__Your goal__. Format the part of the listing below that opens with the line containing "Open the three-dot options menu" and closes with the line containing "click(739, 27)" as a JSON list of strings, one string per line, with blank lines omitted. Leave the pictures out of the answer.

__Data for the task__.
____________

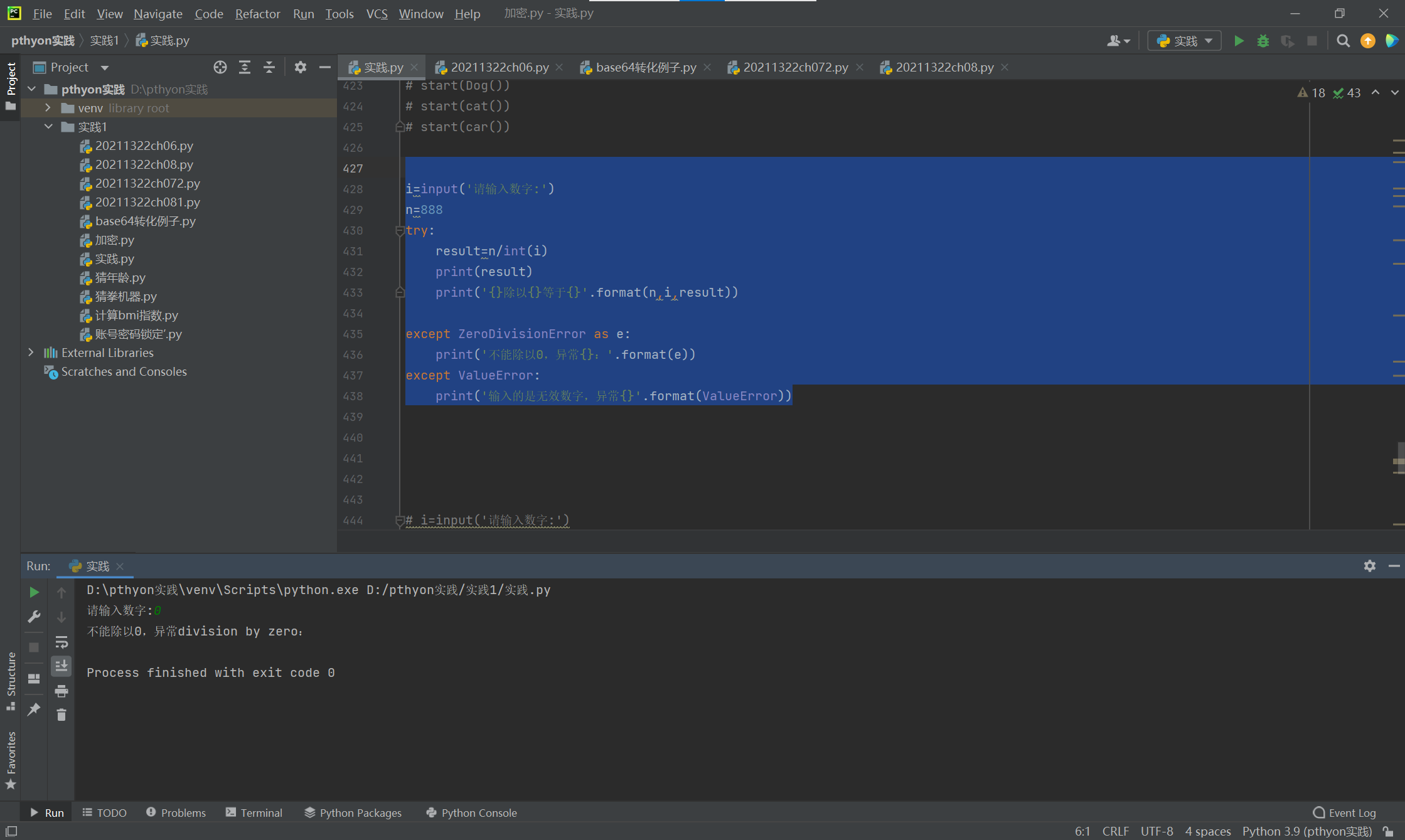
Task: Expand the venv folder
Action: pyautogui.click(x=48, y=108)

____________

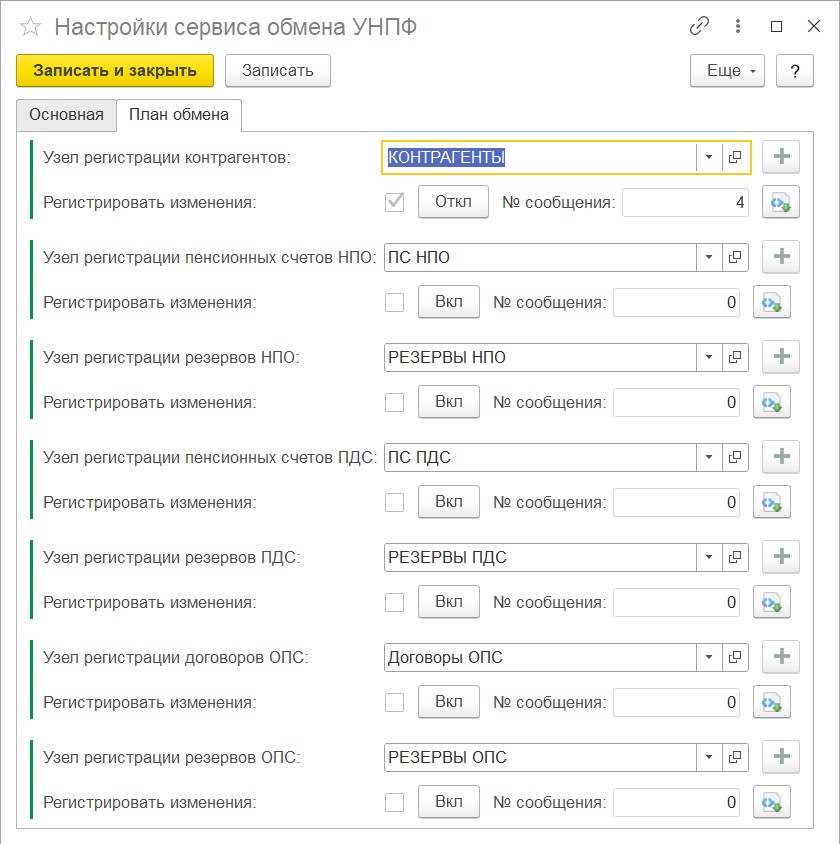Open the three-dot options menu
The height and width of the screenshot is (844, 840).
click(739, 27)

____________

__Result of this exercise__.
[
  "Open the three-dot options menu",
  "The height and width of the screenshot is (844, 840).",
  "click(739, 27)"
]